(Beginning of SUPPLIED PASSAGE)

# Hickory Smoke Infused Bourbon



## arubaariba (Aug 17, 2013)

I am really starting to believe that anything can be smoked in some form or another.  I saw this recipe and wanted to share.  

Looks mighty tasty.  The Hickory Infused Bourbon caught my eye.  Here is the page:

Grilling with cocktails is a backyard tradition that I look forward to each year. This summer, I wanted to experiment with getting the grill _into_  my cocktail. The Smoking Peach starts with a base of hickory smoke-infused bourbon. Jagged hickory chips are singed with a blowtorch, and then steeped in bourbon for up to one week. This process amps up the smoky notes of bourbon, infusing a pleasant grilled flavor. You’ll want to use middle-shelf bourbon here, like Jim or Jack.

Next, I throw some maple-soaked peaches on a charcoal grill and cook until tender and caramelized. After a quick blitz in the blender, the grilled peach puree lends a sweet smokiness to the cocktail. Plus, peaches are quintessential to summer. To balance and brighten flavors, I finish the drink with maple syrup, lime juice, and angostura bitters. This golden-hued cocktail is completed with a wedge of grilled peach patterned with flecks of caramelized fruit.

If you want to serve this warm-weather libation at your next backyard bash, you can easily scale up the ingredients and serve it in a pitcher or drink dispenser. Be sure to have plenty of ice on hand and garnishes abound.
[h2]Hickory Smoke Infused Bourbon[/h2]
*Yield: *1 cup

*Tools: *blowtorch, jar, strainer

*Ingredients:*

1 cup (60 g) hickory chips
1 cup (240 ml) good quality bourbon

*Instructions:*

1. Carefully char the wood chips with a blowtorch or underneath a broiler. Let the chips cool, and then place them in a medium-sized jar. Add bourbon, and then seal the lid.

2. Store in a cool, dark place for up to 1 week. Start tasting around day 3. You can strain the mixture once the desired level of smokiness is achieved.

3. To strain, line a basket strainer with a damp coffee filter. Pour the bourbon through the strainer into a clean container. Discard the solids. Bourbon can be stored in the refrigerator or freezer for several months.


----------



## dward51 (Aug 17, 2013)

(End of SUPPLIED PASSAGE)
(Beginning of EXCERPTED RECORDS)

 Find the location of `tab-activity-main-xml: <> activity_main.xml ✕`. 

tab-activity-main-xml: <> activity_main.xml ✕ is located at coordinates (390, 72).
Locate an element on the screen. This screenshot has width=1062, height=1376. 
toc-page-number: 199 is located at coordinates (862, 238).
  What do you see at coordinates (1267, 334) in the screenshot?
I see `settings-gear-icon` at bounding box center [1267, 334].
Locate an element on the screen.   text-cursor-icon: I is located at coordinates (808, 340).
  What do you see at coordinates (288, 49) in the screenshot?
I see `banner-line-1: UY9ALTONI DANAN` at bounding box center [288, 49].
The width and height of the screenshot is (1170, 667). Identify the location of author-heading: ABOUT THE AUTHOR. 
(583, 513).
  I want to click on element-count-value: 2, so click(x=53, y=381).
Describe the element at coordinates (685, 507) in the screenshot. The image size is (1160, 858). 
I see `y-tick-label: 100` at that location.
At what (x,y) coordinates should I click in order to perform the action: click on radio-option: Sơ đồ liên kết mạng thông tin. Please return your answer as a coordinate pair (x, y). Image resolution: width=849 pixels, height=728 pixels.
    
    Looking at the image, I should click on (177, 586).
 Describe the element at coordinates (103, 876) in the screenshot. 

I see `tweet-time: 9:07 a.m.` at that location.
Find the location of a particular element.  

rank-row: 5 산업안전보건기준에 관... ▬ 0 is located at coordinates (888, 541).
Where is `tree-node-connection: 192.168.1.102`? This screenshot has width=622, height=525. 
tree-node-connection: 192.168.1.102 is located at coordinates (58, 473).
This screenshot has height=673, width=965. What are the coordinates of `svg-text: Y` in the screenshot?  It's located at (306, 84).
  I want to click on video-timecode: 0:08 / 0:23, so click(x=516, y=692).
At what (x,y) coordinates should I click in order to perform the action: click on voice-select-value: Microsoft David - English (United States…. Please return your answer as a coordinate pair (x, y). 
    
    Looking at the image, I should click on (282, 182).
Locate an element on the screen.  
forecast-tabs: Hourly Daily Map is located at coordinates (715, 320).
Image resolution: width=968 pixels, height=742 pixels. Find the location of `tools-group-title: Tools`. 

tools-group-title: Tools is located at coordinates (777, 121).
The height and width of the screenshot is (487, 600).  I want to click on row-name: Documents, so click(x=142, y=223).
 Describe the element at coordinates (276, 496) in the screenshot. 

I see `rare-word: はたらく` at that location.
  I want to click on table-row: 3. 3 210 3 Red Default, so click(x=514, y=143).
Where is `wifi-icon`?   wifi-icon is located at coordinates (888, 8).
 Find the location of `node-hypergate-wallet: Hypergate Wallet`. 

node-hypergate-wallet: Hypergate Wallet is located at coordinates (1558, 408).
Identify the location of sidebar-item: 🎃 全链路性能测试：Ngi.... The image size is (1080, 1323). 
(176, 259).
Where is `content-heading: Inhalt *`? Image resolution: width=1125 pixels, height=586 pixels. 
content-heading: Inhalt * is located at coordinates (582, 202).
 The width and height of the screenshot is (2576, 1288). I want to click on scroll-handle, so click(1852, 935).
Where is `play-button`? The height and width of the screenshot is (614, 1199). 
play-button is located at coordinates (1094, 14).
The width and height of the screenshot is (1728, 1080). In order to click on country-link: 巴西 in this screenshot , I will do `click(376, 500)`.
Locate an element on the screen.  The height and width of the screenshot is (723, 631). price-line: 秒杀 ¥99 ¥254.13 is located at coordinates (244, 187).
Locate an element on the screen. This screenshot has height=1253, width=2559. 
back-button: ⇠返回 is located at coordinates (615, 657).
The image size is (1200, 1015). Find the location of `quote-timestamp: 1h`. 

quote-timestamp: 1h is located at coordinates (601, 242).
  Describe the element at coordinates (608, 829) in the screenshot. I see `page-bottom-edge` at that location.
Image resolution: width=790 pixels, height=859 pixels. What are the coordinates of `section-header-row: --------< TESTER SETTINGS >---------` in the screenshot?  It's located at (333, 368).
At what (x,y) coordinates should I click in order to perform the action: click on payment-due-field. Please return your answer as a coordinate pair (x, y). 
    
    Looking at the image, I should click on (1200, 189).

(End of EXCERPTED RECORDS)

## ASSIGNED TASK 1:
In the smoked bourbon thread, around which day of steeping should you start tasting the bourbon?
## ASSIGNED TASK 2:
Proceed with the smoked bourbon thread, picking up right after its last line.
None of the lines are needed for this work.

## TASK RESPONSE 1:
Around day 3.

## TASK RESPONSE 2:
I don't know if I would want to tamper with a "good quality bourbon" in the first place, but why does it need to be kept in the refrigerator or freezer?


----------



## arubaariba (Aug 17, 2013)

dward51 said:


> I don't know if I would want to tamper with a "good quality bourbon" in the first place, but why does it need to be kept in the refrigerator or freezer?


I probably wouldn't use real good hootch either  -hence the article:

_This process amps up the smoky notes of bourbon, infusing a pleasant grilled flavor. *You’ll want to use middle-shelf bourbon here, like Jim or Jack.*_


----------



## jaybone (Aug 17, 2013)

Very interesting idea!
I'm surpised Mr. T didn't come up with this.


----------



## greg b (Sep 30, 2013)

I use Maker's Mark quite often while smoking, just not in the smoker...


----------



## squatch (Oct 14, 2013)

A bit off topic, but I have recently been experimenting with infusing my vodka with Habanero and Garlic for use in my Bloody Mary's... I am considering pre-smoking the peppers and garlic first (in my smoker, not my corncob pipe!) before I infuse the next batch  
	

	
	
		
		



		
			






... worst case scenario I ruin a $22 bottle of vodka I suppose?  Best case scenario I come up with a superior product worth the extra time invested!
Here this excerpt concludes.